15 Networking Activities for High School Students

If you are interested in business, finance, or entrepreneurship, networking early is one of the highest-leverage things you can do in high school.  Starting early makes a difference because it helps you understand how people connect, share information, and create opportunities.

What do networking activities involve?

Networking activities put you in situations where you can practice this. You might join a student community, attend a webinar, or reach out to someone whose work interests you. At first, it may feel unfamiliar, but with time, you begin to understand what to say, how to ask questions, and how to follow up.

How are networking activities helpful as a high schooler?

This process builds gradually. Each interaction adds a layer, and over time, you start to feel more comfortable in these spaces. It also adds weight to your profile, showing that you are not waiting for opportunities but actively trying to find and understand them.

As someone interested in networking, you might also want to check out these business summer programs for high school students. Or, you could also go here for entrepreneurship summer programs.

With that, here is our list of 15 networking activities for high school students!

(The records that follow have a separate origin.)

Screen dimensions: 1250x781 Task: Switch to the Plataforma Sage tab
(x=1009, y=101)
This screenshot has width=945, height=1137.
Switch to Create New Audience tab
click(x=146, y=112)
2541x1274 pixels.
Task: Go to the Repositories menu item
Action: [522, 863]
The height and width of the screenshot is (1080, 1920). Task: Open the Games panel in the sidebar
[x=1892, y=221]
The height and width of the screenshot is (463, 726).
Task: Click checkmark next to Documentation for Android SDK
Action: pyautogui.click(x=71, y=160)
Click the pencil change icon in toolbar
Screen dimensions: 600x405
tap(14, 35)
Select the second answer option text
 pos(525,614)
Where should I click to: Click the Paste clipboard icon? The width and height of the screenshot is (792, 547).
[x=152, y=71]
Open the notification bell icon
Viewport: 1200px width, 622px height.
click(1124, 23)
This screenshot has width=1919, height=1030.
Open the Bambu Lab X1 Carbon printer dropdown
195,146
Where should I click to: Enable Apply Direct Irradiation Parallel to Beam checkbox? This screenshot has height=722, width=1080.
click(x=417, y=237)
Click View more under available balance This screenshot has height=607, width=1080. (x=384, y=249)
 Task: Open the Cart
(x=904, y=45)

15 Networking Activities for High School Students

Below are some of the most practical networking activities you can start with in high school.

1. Join an established networking or business club

  • Difficulty level: Low to Medium

  • Location: School-based or local community

  • Resources/experience required: Minimal; interest in business/finance/entrepreneurship

Joining a structured club gives you a setting where interaction is already built into the environment, so you are not forcing conversations from scratch. You take part in activities like case competitions, pitch simulations, or group projects where communication happens naturally as part of the work. Over time, you begin to understand how to explain ideas clearly, divide work within teams, and respond to feedback from mentors or judges who often come from real business backgrounds. As you stay involved across multiple events or take on leadership roles, the same people keep showing up, which slowly turns familiar faces into actual connections.

2. Young Founders Lab 

  • Difficulty level: Medium

  • Location: Online

  • Resources/experience required: An enthusiasm for business!

The Young Founder’s Lab is a start-up boot camp founded and run by Harvard entrepreneurs. In this program, you will work towards building a revenue-generating start-up that addresses a complex problem. You will also have the opportunity to be mentored by established entrepreneurs and professionals from Google, Microsoft, and X. Apart from building the start-up itself, you will also participate in interactive classes on business fundamentals and business ideations, workshops and skill-building sessions, case studies, panel discussions, and more. The program is an excellent opportunity to connect with people who’ve built successful startups, interact with like-minded peers, and develop networking and pitching skills. You can check out the brochure for the program here.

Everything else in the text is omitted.